Reading text
=== Section Start ===
8/21/2009 11:10 AM  
Anonymous Anonymous said...

Re: quibble #1 above--I meant that it would have been cool if Stewart had pointed out her opposition to living wills. I have a lot more quibble's with whatsherface's position.

--danonymous

8/21/2009 11:11 AM  
Blogger Dan said...

True, she never used the term "death panels," something Jon cleverly pointed out when he said that must be the translation of her theory "in Alaskan."

8/21/2009 11:36 AM  
Blogger Patrick said...

"There are so many people that are uninsured, that's already rationed care."

YES!! Thank you, Jon. The parade of horrors Ms. McCaughey describes are already reality. Just not hers.

8/21/2009 4:58 PM  
Anonymous Anonymous said...

The "Moment of Zen" the other night was classic. It was Craig T. Nelson (Coach!) saying the following to Glenn Beck:

"What happened to society? I go into business, I don't make it, I go bankrupt. I've been on food stamps and welfare, did anybody help me out? No. No. They gave me hope, they gave me encouragement, and they gave me a vision."

Apparently this was a few months old but it was new to me. Classic. But I have to wonder--what are Dober's thoughts on health care reform?

8/21/2009 5:10 PM  
Blogger ibz said...

For what very little it may be worth, I just watched this and I thought they both looked like they had basically no idea what they were talking about. The system we are trying to change is very complicated, so I don't really fault them for being confused -- I am quite confused about it myself. But I am surprised to see these comments suggesting that Stewart came off well. Am I alone in this reaction?

8/21/2009 6:44 PM  
Blogger Dan said...

Maybe this is a cop out, but Jon is not really claiming to have mastered the health reform bill. That's why he's not credited with any particular interpretation of it, unlike his guest.

He was informed enough to ask the right questions, and her answers were idiotic. Fraud exposed.

8/22/2009 12:14 AM  
Anonymous Anonymous said...

I'm with you in thinking that Stewart made some major mistakes. It seems clear that the bill does measure the adherence to one's living will; the portion they read didn't support the proposition that a doctor's pay will fluctuate as a result of such adherence (vel non), but it wouldn't entirely surprise me.
=== Section End ===
Exercise data
=== Section Start ===
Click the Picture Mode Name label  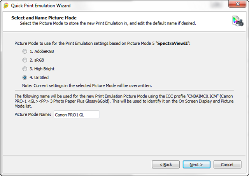coord(33,115)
=== Section End ===
Task requirements
1. Reproduce the passage from the health care comment thread that opens with the words containing "Apparently this was" and closes with "idiotic. Fraud exposed.", substituting "puzzled" for "confused".
2. Proceed with the health care comment thread, starting after its last sentence.

Responses in order
1.
Apparently this was a few months old but it was new to me. Classic. But I have to wonder--what are Dober's thoughts on health care reform?

8/21/2009 5:10 PM  
Blogger ibz said...

For what very little it may be worth, I just watched this and I thought they both looked like they had basically no idea what they were talking about. The system we are trying to change is very complicated, so I don't really fault them for being puzzled -- I am quite puzzled about it myself. But I am surprised to see these comments suggesting that Stewart came off well. Am I alone in this reaction?

8/21/2009 6:44 PM  
Blogger Dan said...

Maybe this is a cop out, but Jon is not really claiming to have mastered the health reform bill. That's why he's not credited with any particular interpretation of it, unlike his guest.

He was informed enough to ask the right questions, and her answers were idiotic. Fraud exposed.

2.
I don't think the measuring of adherence would in any way help the pursuit of medicine by measuring which procedures were effective -- this is something that Stewart said which clearly doesn't follow. That would require measures beyond the "creation of or adherence to" advance directives, including whether such procedures ended up resulting in recovery or whatever. I just don't see it.

I, anonymous Boaltie, am interested in this, because the passage seems pretty complex and I had to listen to it a few times. Does someone else have a better understanding?

8/22/2009 2:05 AM  
Blogger Dan said...

I think the interesting point Jon made (but abandoned) is that it wasn't necessarily about whether they adhered to the policy, but whether the doctors REPORTED on whether they adhered to it. I mean, i haven't read the bill, but that seemed to make sense to me.

In any case, let's think about this logically. If Obamacare mandated that doctors kill patients who stood a fair chance of living for the sake of saving money, and two or more stories of that type got out, is there any way the American people would put up with that? Is there any way anyone in congress would keep their jobs?

Obviously not. Now, it's possible that one factor in a doctor's pay under the plan may be that most of his patients adhere to their living will, but is a doctor really going to effectively murder that patient to increase his score on one of apparently hundreds of factors relevant to his pay?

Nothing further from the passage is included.